27 A cet égard, il y a d'ailleurs lieu d'observer que, indépendamment des mesures transitoires mentionnées à l'article 13 de la directive, celle-ci ne conduit pas à la suppression de toute possibilité de location. En effet, les loueurs professionnels peuvent négocier avec les titulaires des droits afin d'obtenir, sur la base de conditions acceptables par les deux parties, l'autorisation de louer les objets litigieux ou une licence contractuelle.
28 Quant aux distorsions de concurrence invoquées par la défenderesse au principal, en raison des interdictions globales de location qui seraient prononcées par certains groupes de production de phonogrammes, il suffit d'observer que, à les supposer établies, de telles distorsions ne sont pas la conséquence directe des dispositions litigieuses, qui n'ont ni pour objet ni pour effet d'amener nécessairement les intéressés à interdire systématiquement la location de leurs produits dans le seul but d'éliminer des concurrents sur le marché de la location.

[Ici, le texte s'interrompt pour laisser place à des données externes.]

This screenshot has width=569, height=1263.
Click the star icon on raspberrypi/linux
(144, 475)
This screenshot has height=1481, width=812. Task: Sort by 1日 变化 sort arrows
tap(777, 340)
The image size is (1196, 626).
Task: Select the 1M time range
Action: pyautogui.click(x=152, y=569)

29 Il y a lieu, dès lors, de répondre à la juridiction de renvoi que l'examen de la question préjudicielle n'a révélé aucun élément de nature à affecter la validité de l'article 1er, paragraphe 1, de la directive.
Sur les dépens
30 Les frais exposés par les gouvernements allemand, français, italien et du Royaume-Uni, ainsi que par le Conseil de l'Union européenne et par la Commission des Communautés européennes, qui ont soumis des observations à la Cour, ne peuvent faire l'objet d'un remboursement. La procédure revêtant, à l'égard des parties au principal, le caractère d'un incident soulevé devant la juridiction nationale, il appartient à celle-ci de statuer sur les dépens.
Par ces motifs,
LA COUR,
statuant sur la question à elle soumise par le Landgericht Köln, par ordonnance du 18 avril 1996, dit pour droit:
L'examen de la question préjudicielle n'a révélé aucun élément de nature à affecter la validité de l'article 1er, paragraphe 1, de la directive 92/100/CEE du Conseil, du 19 novembre 1992, relative au droit de location et de prêt et à certains droits voisins du droit d'auteur dans le domaine de la propriété intellectuelle.